## PROBLEM TO SOLVE
Update the lines below by replacing "Instruction" with "Command", leaving everything else unchanged.

— begin SOURCE DATA —

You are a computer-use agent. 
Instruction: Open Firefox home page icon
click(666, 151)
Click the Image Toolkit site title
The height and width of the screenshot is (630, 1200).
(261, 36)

— end SOURCE DATA —

## ANSWER FOR THIS EXERCISE
You are a computer-use agent. 
Command: Open Firefox home page icon
click(666, 151)
Click the Image Toolkit site title
The height and width of the screenshot is (630, 1200).
(261, 36)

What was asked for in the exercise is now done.